Ines adds, “It was the special people in the towns in and around Brattleboro that made this work. Here was the right place for this event. Audiences are pretty amazing for this small rural community which is so open to the arts. When those foreign performers saw what it was like here, a lot of their minds were changed.”

Looking ahead

So what does the future hold for Sandglass?

Something special will happen Nov. 13 to 20, when Sandglass Theater joins forces with Next Stage Arts Project to present “Voices of Community: Art, Food, Shelter, Justice,” which will bring together artists, activists, and members of the community for a variety of events that address the need for the arts to be a powerful means for effecting social change.

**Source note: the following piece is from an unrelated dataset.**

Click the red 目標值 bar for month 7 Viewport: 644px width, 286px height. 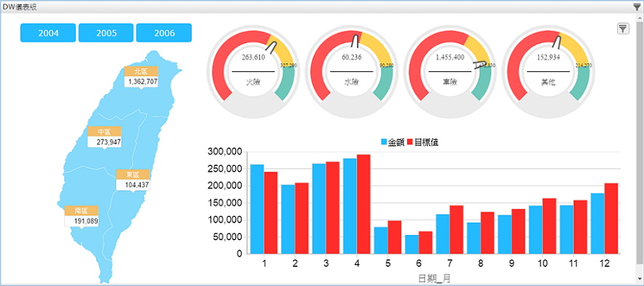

The week has an overarching structure: progressing from how we listen to community stories, moving through how the community comes together around local needs, and culminating in the planning of forward-looking actions, all the time keeping theater practices as a core resource.

Sandglass Theater also is developing a new production, “Babylon,” a work in response to the rapidly escalating world crisis of refugees and asylum seekers.

Its premiere is still in the distant future.

“A piece like this takes around two years to create,” Ines says. “Of course, we do other things at the same time to make ends meet as we work on it.”

“Babylon” is noteworthy as the first time neither Eric nor Ines will perform in their own work. “We still are designing, directing and guiding the production, but we are leaving it to others to perform it,” Eric says.

As Eric and Ines step back, others are stepping forward. Two of their children, Shoshana Bass and Jana Zeller, have developed their own interest in puppetry and already are an integral part of Sandglass Theater. Both are puppeteers whose work has appeared at Sandglass, and both seem ready to take on roles of increasing leadership.

Whatever comes next, Eric and Ines feel pretty confident that Sandglass will be in good hands.